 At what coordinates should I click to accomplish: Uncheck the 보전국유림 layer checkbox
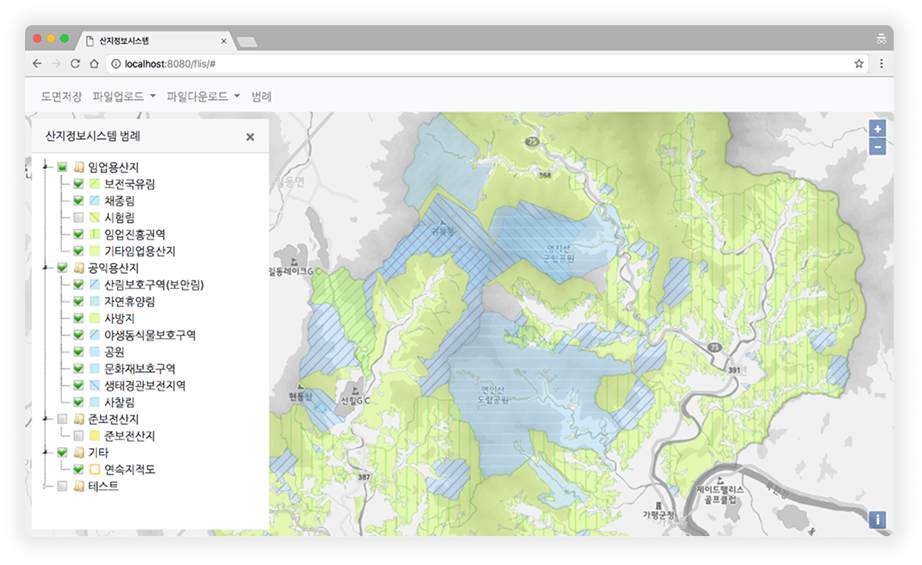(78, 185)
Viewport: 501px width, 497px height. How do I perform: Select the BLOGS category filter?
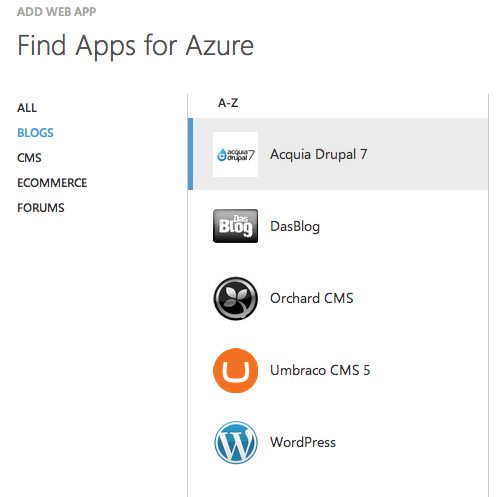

==

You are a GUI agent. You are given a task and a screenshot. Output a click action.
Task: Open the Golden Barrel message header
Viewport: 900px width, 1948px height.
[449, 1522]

### TASK INSTRUCTIONS
Count the lines above that contain the string "width", and reply with only the number.

### TASK ANSWER
2